Thursday Morning Links

This and that for your Thursday reading.

- Frances Russell discusses how the Cons have corporatized Canadian politics:
In fact, elevating corporate rights over the rights of citizens and their democractic institutions seems to be the Harper government’s core agenda. Its aggressive “free trade” stance has led to agreements with Panama, Jordan, Columbia, Iceland, Liechtenstein, Norway, Switzerland and Honduras. It’s negotiating with the European Union, India and the Trans-Pacific Partnership — not to mention its groundbreaking 31-year trade deal with China, slated to be signed next week with no parliamentary debate, let alone approval. Several of these countries are under authoritarian rule.
What better way to dampen engagement than to tamp down equality and social mobility and assault the core institutions of the democratic state. Canada under the Harper Conservatives is leading the global charge among the First World democracies.
- Alice looks at the federal parties' fund-raising numbers for the third quarter of 2012. And perhaps more noteworthy than the fact that the NDP has edged ahead of the Libs for the first time since it became the Official Opposition is the prospect that it might be able to increase its lead as the year reaches an end:
To the extent that the Liberal convention fees used up the annual maximum contribution for many of that party's major contributors, and a leadership race diverts attention from national party fundraising, we might expect to see the NDP catch up to and perhaps even pass the Liberals by December.
(W)hat we also see is that the NDP is starting to grow its base of small contributors, which is key to growing a fundraising base over the long-term, while the Liberals are falling back somewhat in that objective, at least in the short-term...
- Meanwhile, we shouldn't be surprised that after winning the vast majority of Quebec's seats last year, the NDP is looking at adding to its total if (as expected) Denis Coderre leaves the Libs' caucus to pursue municipal politics.

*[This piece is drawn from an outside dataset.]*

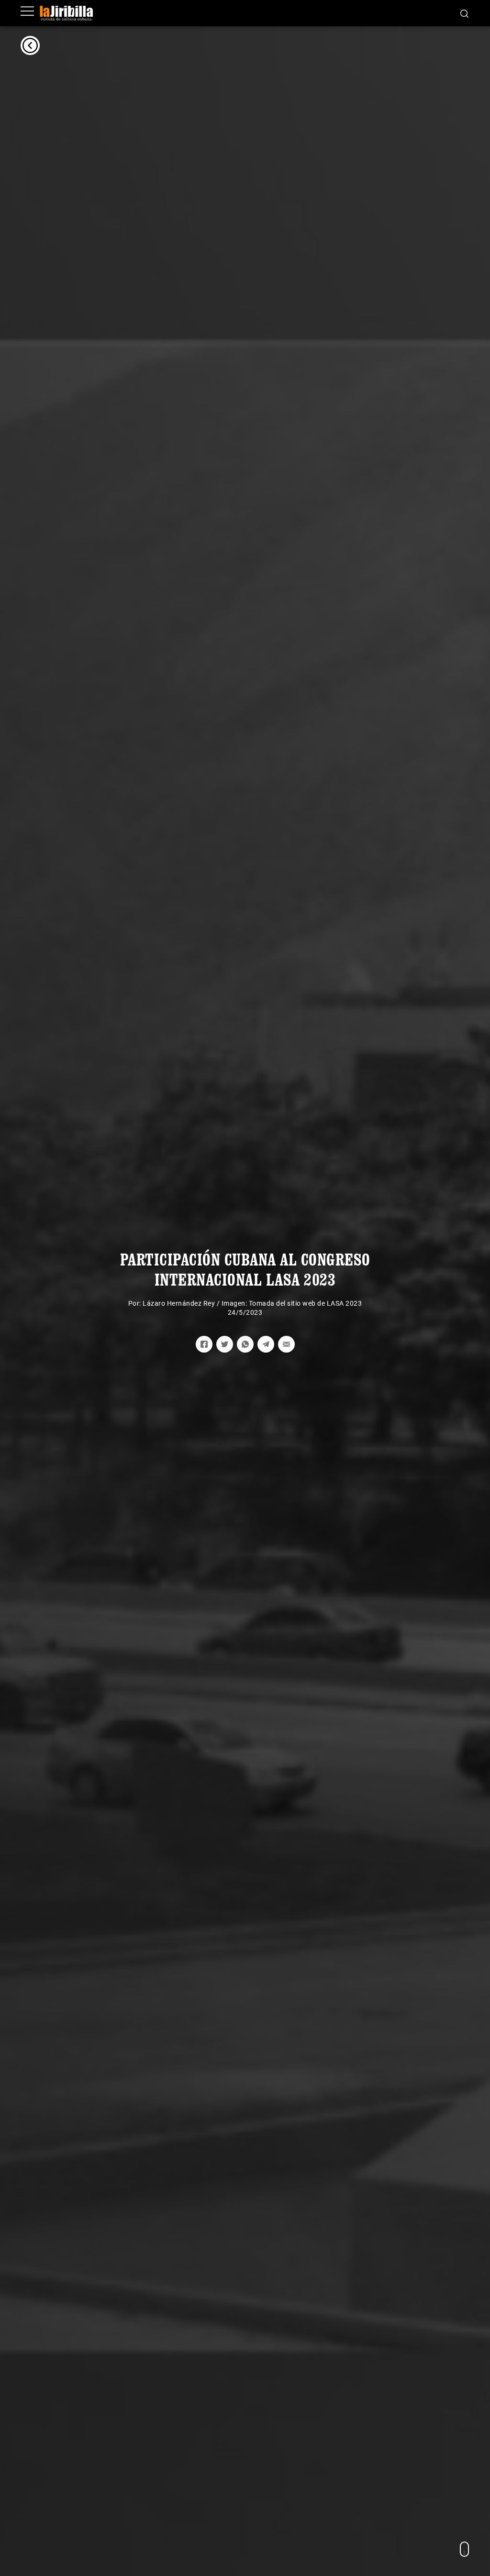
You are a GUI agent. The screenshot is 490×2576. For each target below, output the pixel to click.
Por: (135, 1303)
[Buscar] (464, 13)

- Finally, John Ivison discusses the question among movement conservatives whether to highlight or hide the Cons' massive cuts and broken programming promises. But the more important part of the story looks to be fact that the Cons have in fact been hacking away at Canada's public services in secret - meaning that there's no reason to expect honesty out of Harper and company no matter what one's preferred course of action would be.

New column day

Here, on how the Saskatchewan Party's unprecedented attack ads against the participants in another party's leadership race represent an attempt to silence all political debate that isn't pre-approved by the marketing departments of its own resource-industry backers.

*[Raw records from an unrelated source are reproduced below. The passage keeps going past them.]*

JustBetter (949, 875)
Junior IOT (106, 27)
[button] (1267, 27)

As an addendum to the column, I'll note that the leadership candidates have handled the attack effectively so far by discussing broader economic issues rather than taking Brad Wall's bait.

For further reading...
- We'll find out soon whether Wall will similarly green-light attacks against the OECD, IRPP, and Government of Alberta among other organizations who have discussed the reality of Dutch disease. And Aaron Wherry's complete set of posts on the topic is here.
- And Dan Gardner comments on one of the my examples of the resource sector permanently warping political debate by noting the insanity of shrugging off the potentially devastating effects of climate change.